For the Birds Radio Program: Operation Migration 2009
What the Operation Migration project is all about, and how they’re doing so far this year.
Transcript
One of my favorite autumn rituals is to head over to the Operation Migration website every morning to see what’s happening with the young Whooping Cranes that are making their first migration, following an Ultralight aircraft from Wisconsin to Florida. In recent years, the weather has presented all kinds of difficulties, and this year is sadly following the pattern, but the tenacity of both the cranes and the people leading them is inspiring, and the fact that one pair of older Whooping Cranes from this flock successfully raised a chick to adulthood and several other pairs have formed and would have succeeded in nesting if not for exceptional problems with black flies makes the prognosis excellent for ultimate success in establishing a wild, self-sustaining new flock of this critically endangered bird.
This reintroduction project depends on an interesting phenomenon. Cranes, like geese and swans, don’t have a migratory route programmed into their brains before hatching; rather, they learn their route by following their parents during their first autumn migration. They remain with their parents through the winter, too, not separating until spring hormones surge, making the parents rush north without them. The young Whooping Cranes introduced by Operation Migration were hatched in captivity, and raised not by human-looking people but by trainers wearing crane costumes and bearing an exceptionally realistic-looking and life-sized Whooping Crane head puppet. The trainer has a controller to play recordings of wild Whooping Crane vocalizations in the right contexts, too. The young cranes are imprinted on these puppet cranes, and when they begin to fly, follow a puppet-bearing costumed trainer who is flying an Ultralight aircraft. Come migration, the cranes follow the aircraft along a carefully planned route.
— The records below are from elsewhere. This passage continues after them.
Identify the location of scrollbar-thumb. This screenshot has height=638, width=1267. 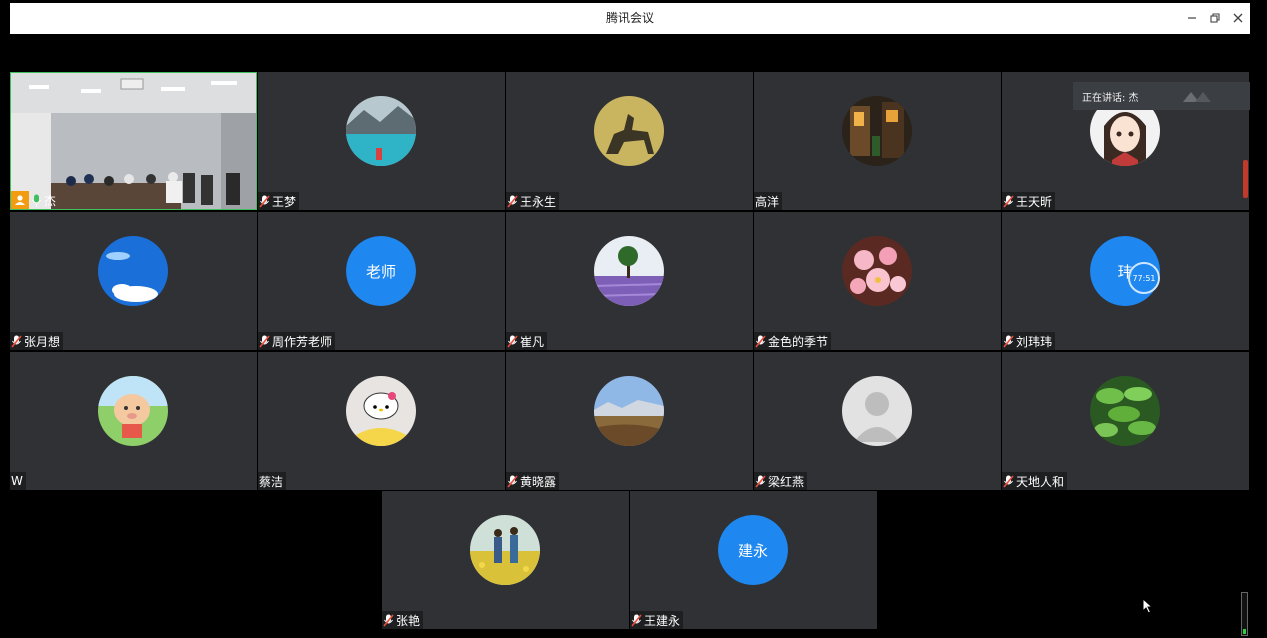
(1246, 179).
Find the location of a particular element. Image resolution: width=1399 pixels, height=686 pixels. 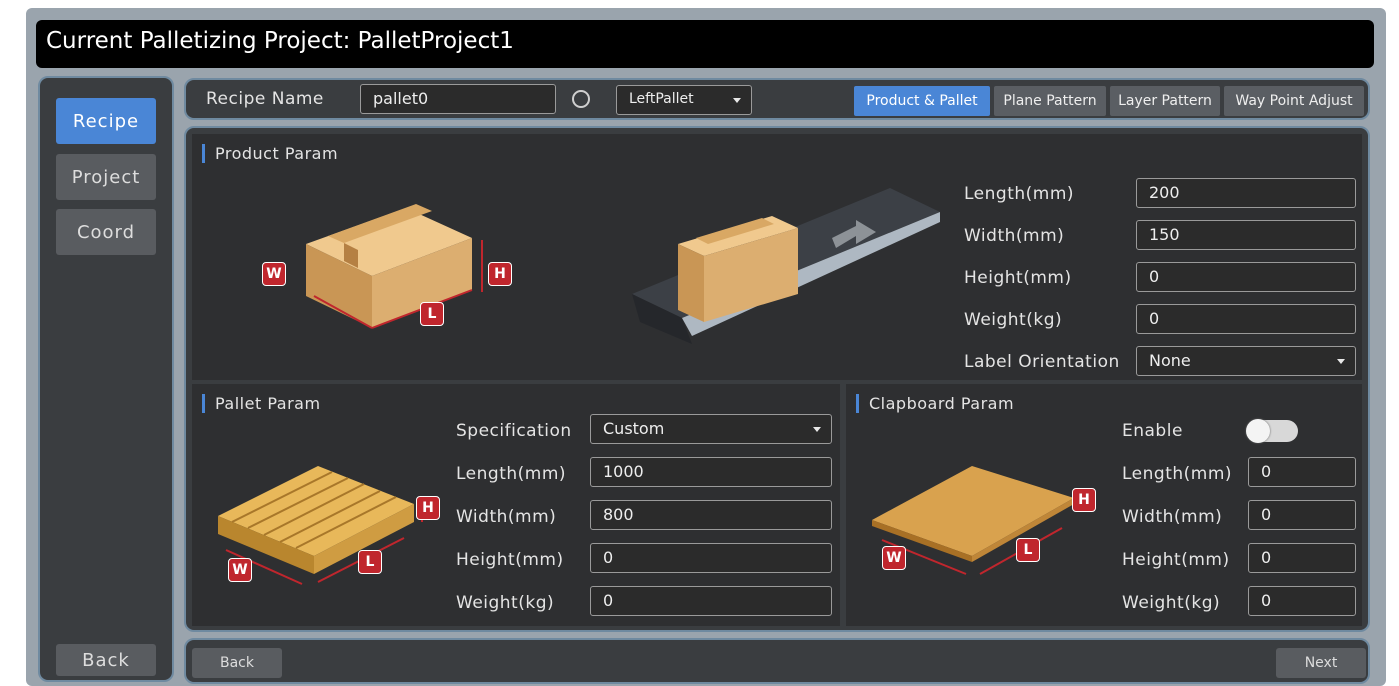

product-height-input: 0 is located at coordinates (1246, 277).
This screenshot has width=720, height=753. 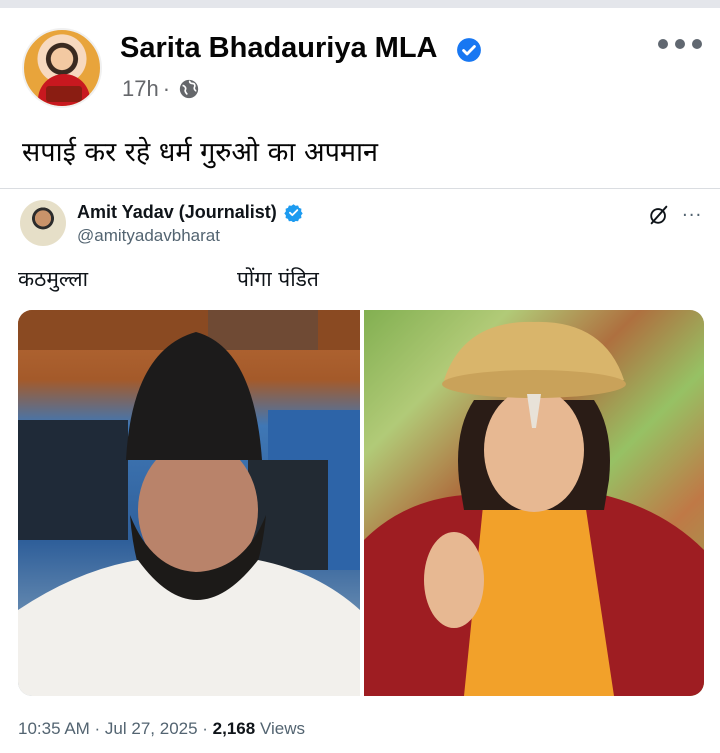 I want to click on globe-icon, so click(x=189, y=89).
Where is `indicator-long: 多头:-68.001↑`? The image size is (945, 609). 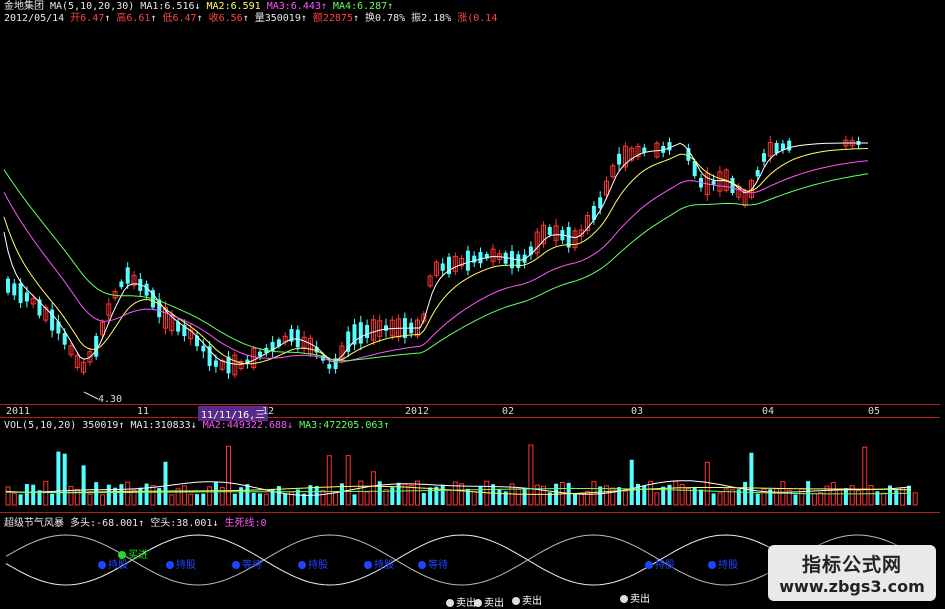
indicator-long: 多头:-68.001↑ is located at coordinates (108, 524).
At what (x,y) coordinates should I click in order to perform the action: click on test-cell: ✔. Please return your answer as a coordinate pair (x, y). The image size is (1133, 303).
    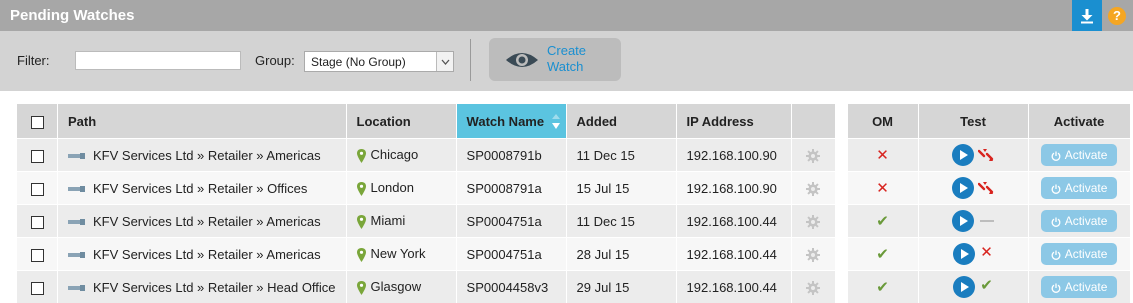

Wild, naturally raised Whooping Cranes migrate only when weather conditions are perfect, and can cover hundreds of miles in a single day by riding thermal air currents to keep them very high aloft. Between thermals they glide, minimizing the energy they must expend. This is such a natural behavior that the Ultralight cranes adopt it all by themselves when they make their return trip to Wisconsin the next spring, and every migration after that. But Ultralights can’t ride thermals, so on their very first migration, they must flap the whole way at a much lower altitude. The route must avoid big cities and also areas with worse than average weather patterns. The first few stops are close to one another, as the cranes build up their endurance. Arrangements must be made with landowners and the FAA well ahead of time, so there is virtually no flexibility in where the birds can stop if sudden bad weather appears. So conditions must be ideal for the birds to take off on any given morning.
This year’s migration was scheduled to start on October 10th, but poor weather delayed the cranes’ training, and the birds didn’t take off until October 16. They’ve had a lot of delays, so as of November 29, they’ve only made it to Piatt County, Illinois, just under 295 miles from their starting point and still a long way from their Florida destination. A good streak of weather may help, but from day to day we never know what will happen until it does. Fortunately, we can often see exactly what’s happening as it happens at the operationmigration.org website—they have both a field journal which is updated at least once daily AND a crane cam, so we can actually watch, in the comfort of our own home or office, that day’s takeoff. It’s addicting. Operation Migration’s dedication and the successes they’ve already had make this endangered species project extremely promising, and well-deserving of our support and interest.